**Problem statement:** Below are some records; reproduce them exactly.

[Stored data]
————

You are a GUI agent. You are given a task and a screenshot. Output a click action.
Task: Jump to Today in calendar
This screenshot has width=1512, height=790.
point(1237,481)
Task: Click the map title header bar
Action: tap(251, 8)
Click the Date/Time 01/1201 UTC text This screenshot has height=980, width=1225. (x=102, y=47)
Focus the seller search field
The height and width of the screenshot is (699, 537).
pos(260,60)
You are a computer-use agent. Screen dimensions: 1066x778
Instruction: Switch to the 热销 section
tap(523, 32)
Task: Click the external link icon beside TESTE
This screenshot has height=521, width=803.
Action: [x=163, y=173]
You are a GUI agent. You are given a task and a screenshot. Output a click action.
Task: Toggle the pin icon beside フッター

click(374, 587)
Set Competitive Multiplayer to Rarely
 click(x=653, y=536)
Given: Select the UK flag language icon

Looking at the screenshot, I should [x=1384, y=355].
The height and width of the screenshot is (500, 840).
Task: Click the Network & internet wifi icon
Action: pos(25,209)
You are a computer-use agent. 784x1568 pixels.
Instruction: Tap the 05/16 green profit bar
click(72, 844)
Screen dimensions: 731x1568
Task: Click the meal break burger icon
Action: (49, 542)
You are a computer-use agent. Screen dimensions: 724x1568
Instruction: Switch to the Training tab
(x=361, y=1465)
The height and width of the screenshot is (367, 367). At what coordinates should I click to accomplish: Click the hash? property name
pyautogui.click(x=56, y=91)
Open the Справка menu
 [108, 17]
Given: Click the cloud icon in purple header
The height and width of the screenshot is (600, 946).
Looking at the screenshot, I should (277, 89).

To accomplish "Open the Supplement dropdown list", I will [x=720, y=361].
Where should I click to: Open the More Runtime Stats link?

————

**Your solution:**
You are a GUI agent. You are given a task and a screenshot. Output a click action.
Task: Jump to Today in calendar
This screenshot has width=1512, height=790.
point(1237,481)
Task: Click the map title header bar
Action: tap(251, 8)
Click the Date/Time 01/1201 UTC text This screenshot has height=980, width=1225. (x=102, y=47)
Focus the seller search field
The height and width of the screenshot is (699, 537).
pos(260,60)
You are a computer-use agent. Screen dimensions: 1066x778
Instruction: Switch to the 热销 section
tap(523, 32)
Task: Click the external link icon beside TESTE
This screenshot has height=521, width=803.
Action: [x=163, y=173]
You are a GUI agent. You are given a task and a screenshot. Output a click action.
Task: Toggle the pin icon beside フッター

click(374, 587)
Set Competitive Multiplayer to Rarely
 click(x=653, y=536)
Given: Select the UK flag language icon

Looking at the screenshot, I should [x=1384, y=355].
The height and width of the screenshot is (500, 840).
Task: Click the Network & internet wifi icon
Action: pos(25,209)
You are a computer-use agent. 784x1568 pixels.
Instruction: Tap the 05/16 green profit bar
click(72, 844)
Screen dimensions: 731x1568
Task: Click the meal break burger icon
Action: (49, 542)
You are a computer-use agent. Screen dimensions: 724x1568
Instruction: Switch to the Training tab
(x=361, y=1465)
The height and width of the screenshot is (367, 367). At what coordinates should I click to accomplish: Click the hash? property name
pyautogui.click(x=56, y=91)
Open the Справка menu
 [108, 17]
Given: Click the cloud icon in purple header
The height and width of the screenshot is (600, 946).
Looking at the screenshot, I should (277, 89).

To accomplish "Open the Supplement dropdown list", I will [x=720, y=361].
Where should I click to: Open the More Runtime Stats link?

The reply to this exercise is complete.